Kavgaya geçmeden, kavgacıları bir tanıyalım;
M. Ali Birand. İsmine (MEHMET ALİ) hürmeten fazla derin gitmeyeceğim. 88’di yanılmıyorsam. Ağca ile röportaj yapmıştı, G. Civaoğlu gibi. Tabi TRT’de. Yıllar sonra Rıdvan Memi yine TRT’de Ağca ile bir program yaptı. Kıyamet koptu. Bu hangi fikrin, hangi zikrin peşinden gittiği belli olmayan zevatlar ortalığı ayağı kaldırdılar, nasıl Abdi İpekçi’nin katili ile program yaparsın, diye!
O da ne! Eski dosyalar açıldı. Birisi Ağca ile röportaja 20 bin dolar vermiş. Diğeri Ağca’dan, oğlu için imzalı resim istemiş.

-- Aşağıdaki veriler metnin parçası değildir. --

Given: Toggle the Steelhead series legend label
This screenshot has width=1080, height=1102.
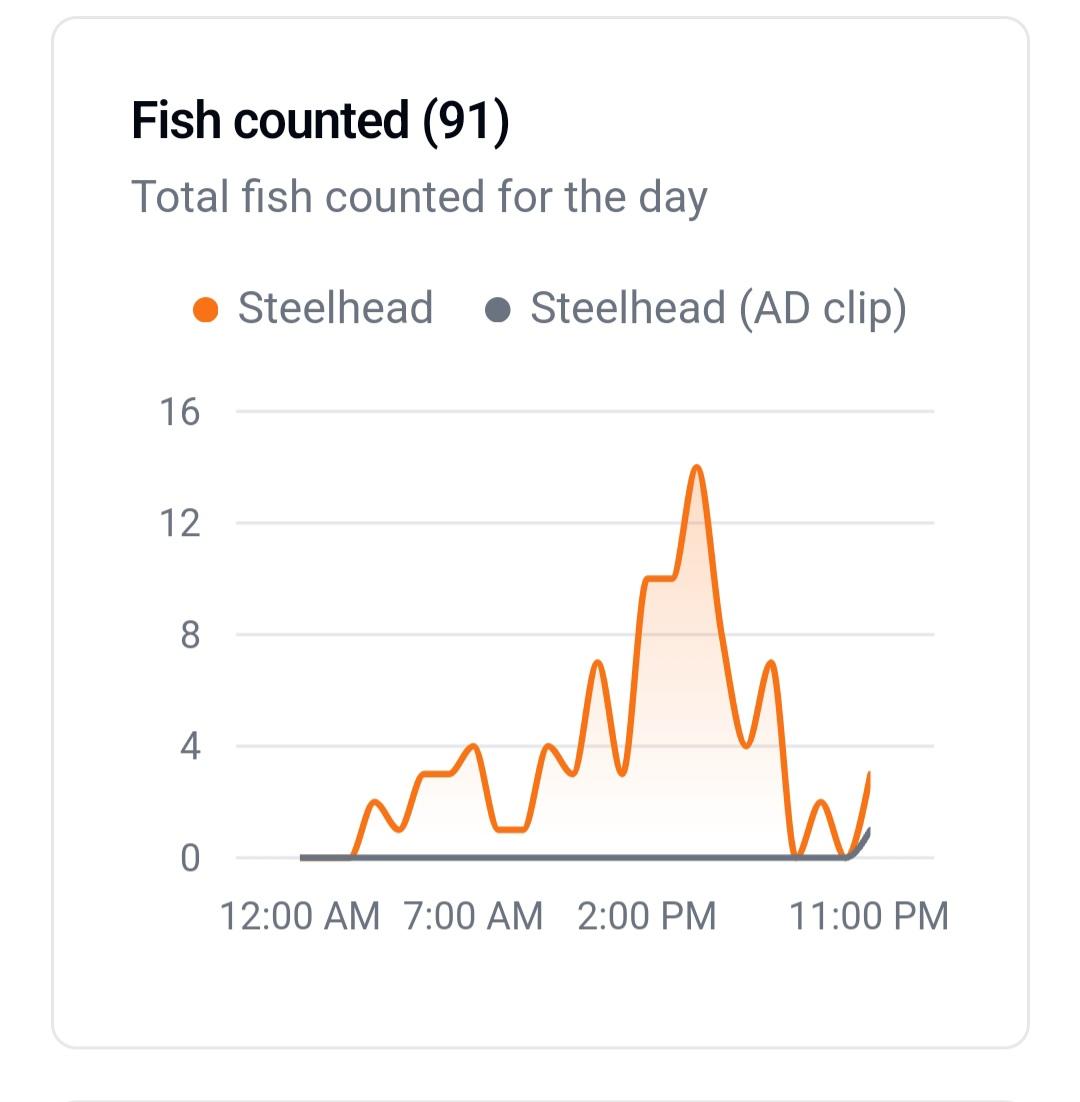Looking at the screenshot, I should point(334,308).
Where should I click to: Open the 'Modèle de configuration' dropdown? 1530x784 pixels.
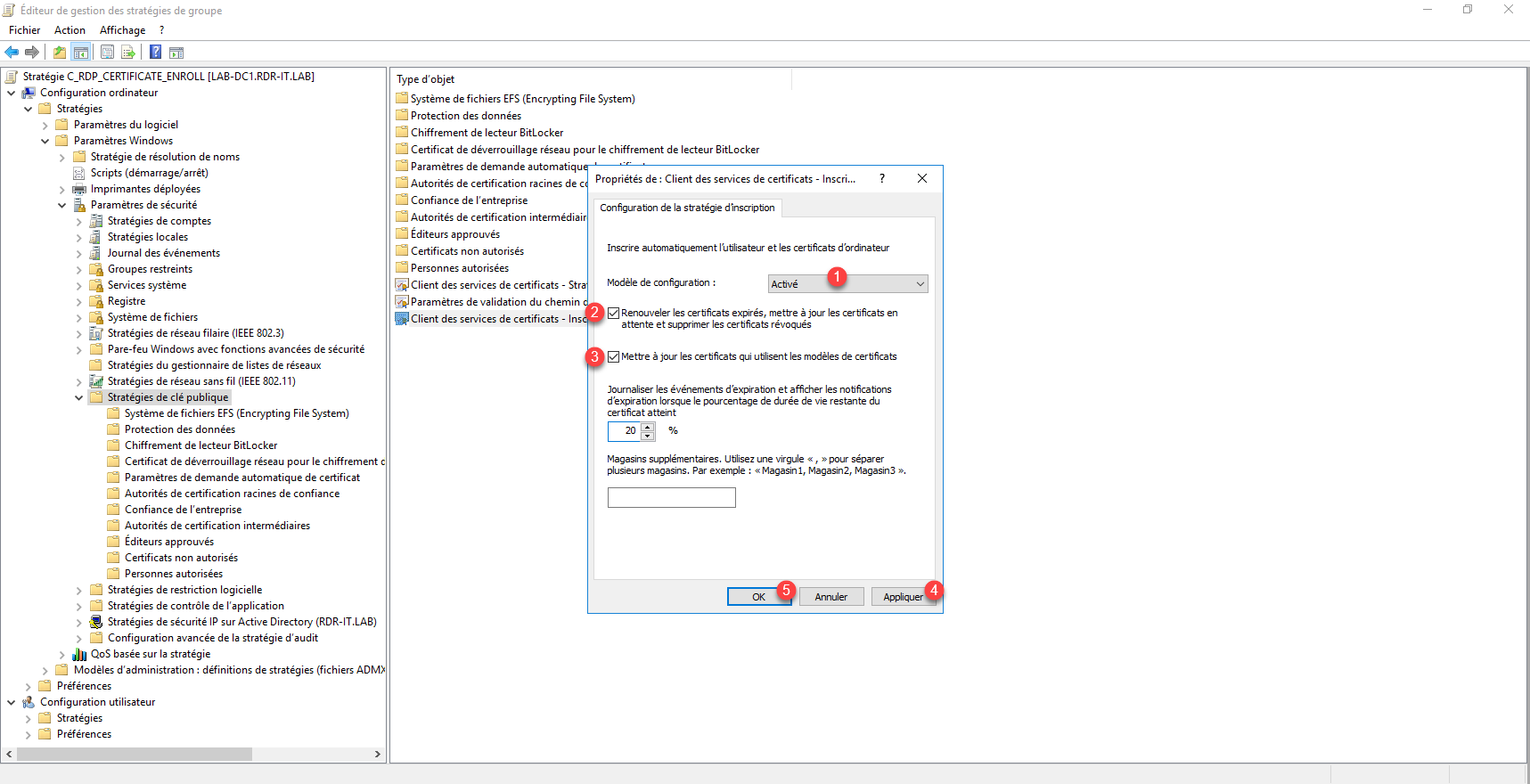(847, 284)
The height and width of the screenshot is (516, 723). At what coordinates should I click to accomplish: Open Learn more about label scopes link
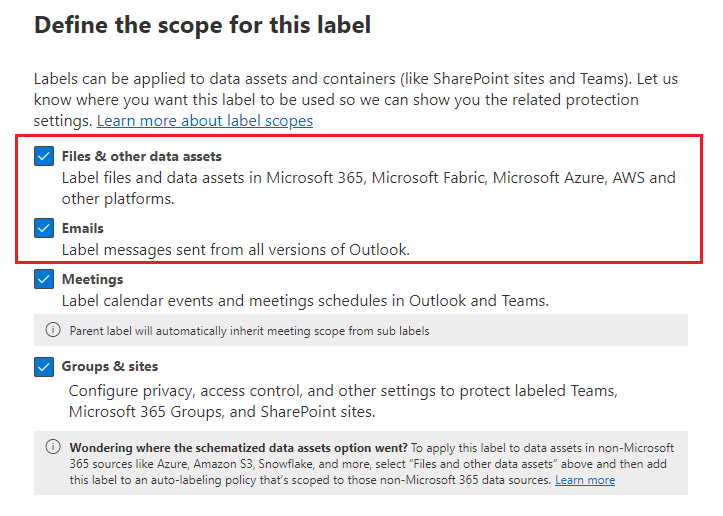[x=205, y=121]
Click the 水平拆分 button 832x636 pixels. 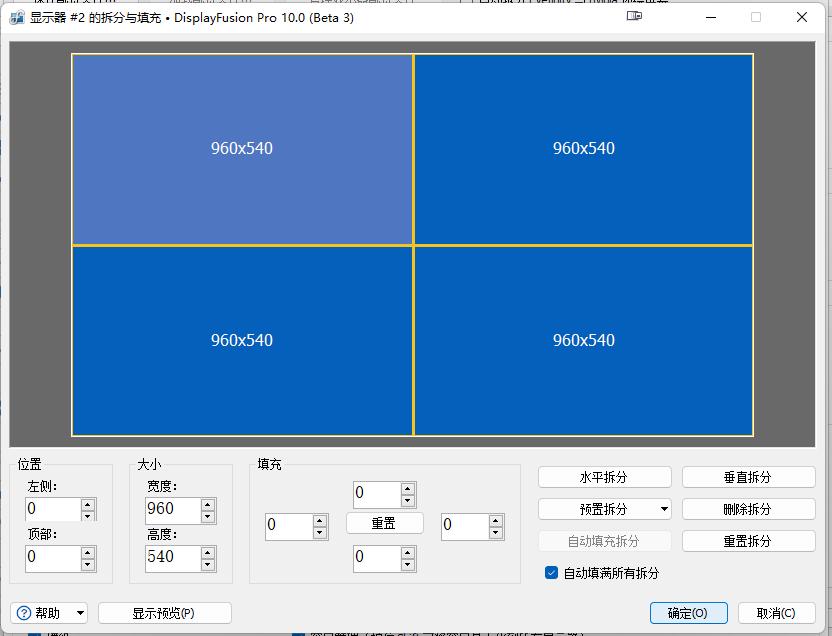point(604,477)
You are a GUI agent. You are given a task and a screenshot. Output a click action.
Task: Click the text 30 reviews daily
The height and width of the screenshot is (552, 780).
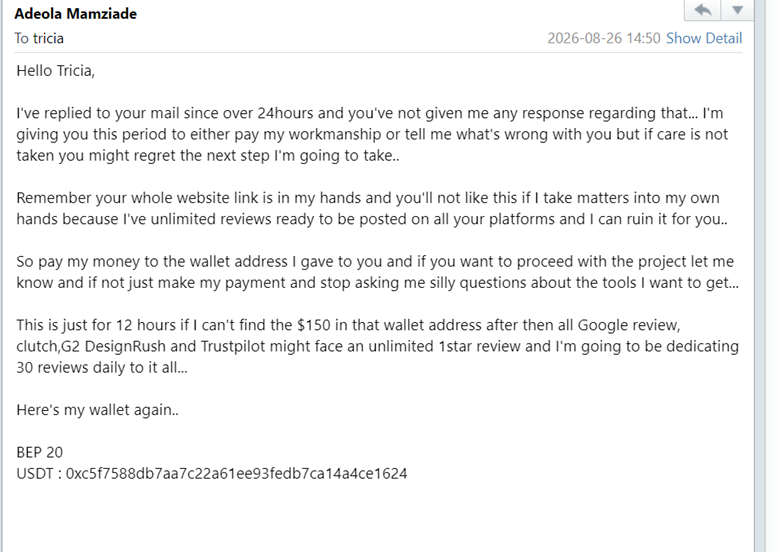[x=71, y=368]
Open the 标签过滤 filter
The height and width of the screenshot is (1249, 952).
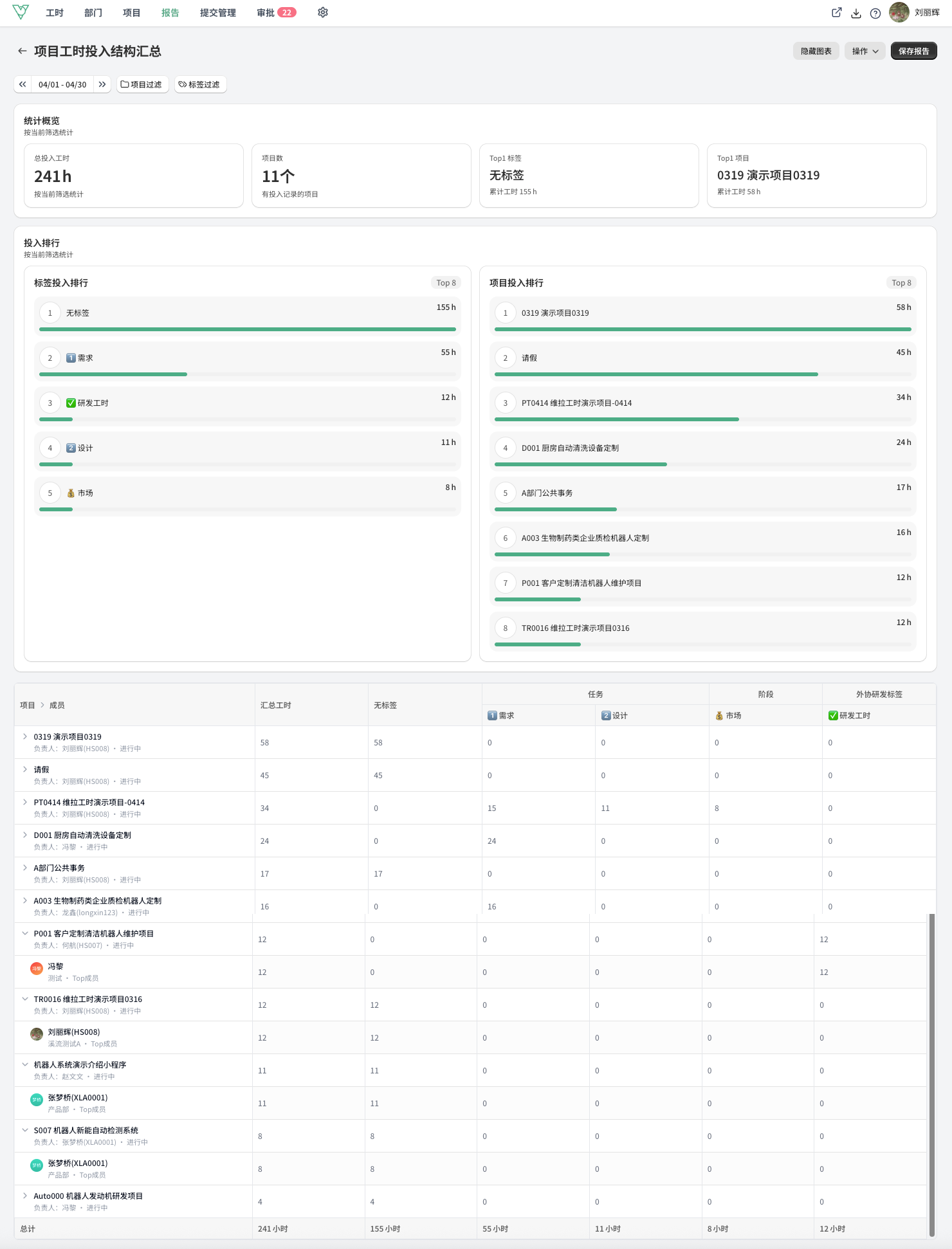[x=200, y=84]
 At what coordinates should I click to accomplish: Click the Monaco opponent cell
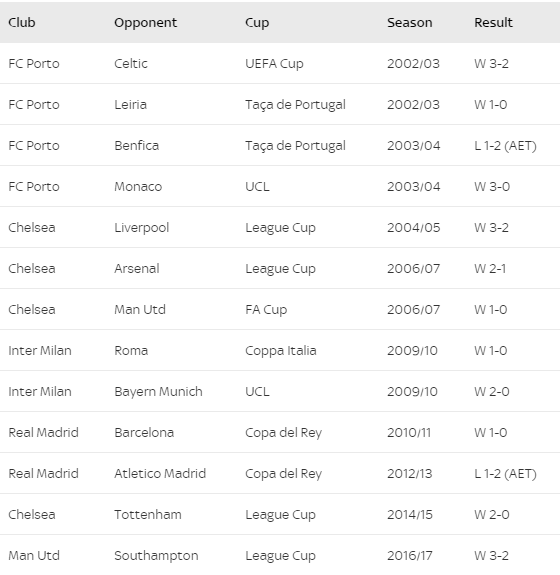tap(138, 187)
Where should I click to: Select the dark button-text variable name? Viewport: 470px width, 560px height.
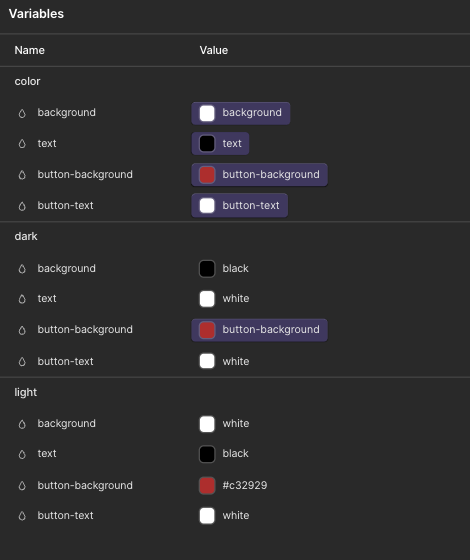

İşte bu karakter sahipleri şimdi “demokrasi” kahramanlığına soyunuyorlar. Baştan söyleyeyim; Eğer Birand, AKP önünde secde etmeseydi Emin Çölaşan gibi Bekir Coşkun gibi, Uğur Dündar gibi vs. olurdu. Ha bu saydığım isimler ve benzerleri de yine AKP değirmenine en çok su taşıyan isimlerdir. Sözde cumhuriyet, laiklik vs. adına halkın inanç ve kültürünü hedef alan bu şahıslar, milleti AKP’nin kaçağına itmiştir ve hala itmeye devam ediyorlar. Nasıl olsa kendilerinin tuzu kuru. Lüks yalılarında, araçlarında kafalarına göre takılıyorlar. İktidar ha o olmuş, ha bu olmuş… Pek önemli değil. Çünkü onlar her daim öndeler, şöhretteler!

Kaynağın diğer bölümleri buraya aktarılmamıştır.